それから数時間後、快速急行は地下鉄と阪急電車を乗り継いで、阪急京都線の上牧(かんまき)駅にやって来た。

 撮影をすると言って来たが、持っている撮影機材はスマートフォンのみでカメラもマイクも持って来ていなかった、自分でも何をしにここへやって来たのかわからなかった。

 ここは阪急電車と東海道新幹線が並走する区間で有名な場所だった。ちょうどこの駅を京都河原町方面へ向かう快速急行が通過する瞬間、新幹線側の線路からのひかり号が追い抜いて来た。

 阪急電車の最高速度は115km/hで東海道新幹線は285km/hなのだから当然追い抜かれてしまった。

「あいつは私より年下にもかからわず、いつも私より先に行ってしまう」

 その様子を見ながら快速急行は一人で呟いていた。

「また、あいつと同じ線路を走りたい」

 1963年の東海道新幹線開業前、阪急電車は線路の高架化に伴い、半年ほど新幹線の線路を仮線として運行していたことがあった。つまり新幹線の線路を初めて通った営業列車は新幹線電車ではなく阪急の電車であった。
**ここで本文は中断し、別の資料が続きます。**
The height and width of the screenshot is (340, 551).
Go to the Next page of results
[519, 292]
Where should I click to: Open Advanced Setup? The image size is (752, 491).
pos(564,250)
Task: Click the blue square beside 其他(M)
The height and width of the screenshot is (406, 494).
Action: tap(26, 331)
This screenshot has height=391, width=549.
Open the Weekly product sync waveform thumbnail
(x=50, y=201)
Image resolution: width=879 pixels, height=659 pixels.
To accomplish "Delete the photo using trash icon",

 今、ひかりを振り向かせるのは、かつてのように新幹線の線路を阪急の電車が走るぐらい無理なことだと感じた快速急行だった。


 その頃、怜はいつものように授業を受けていたが、

「ねぇ、どうしたの怜くん」

「えっ、あっ、その」

 隣に一緒に授業を受けていた美音理がいること忘れていた怜は急に顔を近づけて話しかけて来た彼女に驚いて思わず声を上げてしまった。

「そこ、うるさいよ」

 怜は注意された教員に謝罪の一礼をして再び静かになる。

「大丈夫、怜くん」

 怜はまた注意されるのを怖がったのか、無言でこくりと頷いて、その後は授業が終わるまで一言もしゃべらなかった。

 それから40分ほどで授業は終わる。

「はい、じゃぁ、今日はここまで、来週の最終日に期末レポートを提出するように」

 怜と美音理は資料などをまとめて片付ける。

「今度は大丈夫なのか?」

 以前は授業を休みすぎていたせいで中間レポートの提出に困っていたのを心配して怜は話しかける。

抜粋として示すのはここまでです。